== TUJUAN TUGAS ==
1. Tuliskan bagian teks tentang kerusakan hutan dengan sama persis, dimulai dari kata-kata "Thursday, August 18, 2022" dan berhenti setelah kata-kata "global mulai muncul.".
2. Menurut teks tentang kerusakan hutan, apa yang membuat keadaan isu lingkungan global semakin parah?
3. Teruskan teks tentang kerusakan hutan, dimulai setelah kalimat terakhir yang ditampilkan.

Thursday, August 18, 2022

Kerusakan Hutan Ulah Tangan Manusia, Undang Bencana

Kerusakan Hutan Ulah Tangan Manusia, Undang Bencana
hutan rusak


Hutan menjadi salah satu tonggak penting dalam kelangsungan hidup manusia. Rusaknya hutan juga akan mempengaruhi kelangsungan hidup manusia hingga flora dan fauna.

Beberapa waktu terakhir ini, isu terkait lingkungan global mulai muncul.

Keadaan ini semakin diperparah seiring dengan kurangnya kepedulian masyarakat terhadap lingkungan sekitar.

Beberapa isu lingkungan yang sering muncul saat ini adalah pemanasan global akibat meningkatnya jumlah gas rumah kaca diatmosfer yang menyebabkan energi panas dipantulkan kembali ke permukaan sehingga suhu bumi menjadi lebih panas.

== DATA YANG DIBERIKAN ==

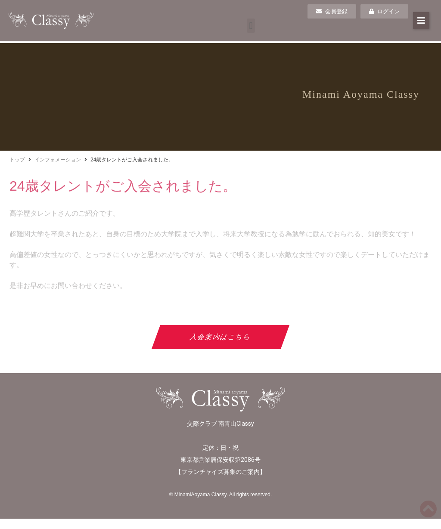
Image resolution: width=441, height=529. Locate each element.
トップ (17, 160)
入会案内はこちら (220, 336)
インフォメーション (57, 160)
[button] (251, 26)
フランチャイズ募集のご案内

== JAWABAN TUGAS ==
1.
Thursday, August 18, 2022

Kerusakan Hutan Ulah Tangan Manusia, Undang Bencana

Kerusakan Hutan Ulah Tangan Manusia, Undang Bencana
hutan rusak


Hutan menjadi salah satu tonggak penting dalam kelangsungan hidup manusia. Rusaknya hutan juga akan mempengaruhi kelangsungan hidup manusia hingga flora dan fauna.

Beberapa waktu terakhir ini, isu terkait lingkungan global mulai muncul.

2. Keadaan itu semakin parah karena kurangnya kepedulian masyarakat terhadap lingkungan sekitar.

3.
Penggundulan hutan merupakan sebuah peristiwa yang sering terjadi dan telah menjadi permasalahan yang serius di tingkat global ataupun nasional.

Menurut KBBI (Kamus Besar Bahasa Indonesia), deforestasi adalah aktivitas penebangan hutan komersial dalam skala besar.

Sedangkan, menurut Yakin (2015), deforestasi adalah suatu keadaan kawasan hutan yang mengalami penurunan akibat konversi lahan untuk berbagai keperluan, seperti membangun infrastruktur, pemukiman warga, lahan pertanian, lahan pertambangan, dan lahan perkebunan.

Buku rekor dunia Guinnes (2008) menyatakan bahwa Indonesia tercatat sebagai negara dengan hutan yang paling cepat mengalami kerusakan.

Kerusakan hutan yang terjadi di Sumatera Barat, tak hanya merusak lingkungan, tapi juga membawa bencana turunan yang memakan korban jiwa.

Data dari Komunitas Konservasi Indonesia (KKI) Warsi merinci, lebih dari separuh wilayah Provinsi Sumbar merupakan kawasan hutan, yakni seluas 2.286.883 hektare atau 52 persen.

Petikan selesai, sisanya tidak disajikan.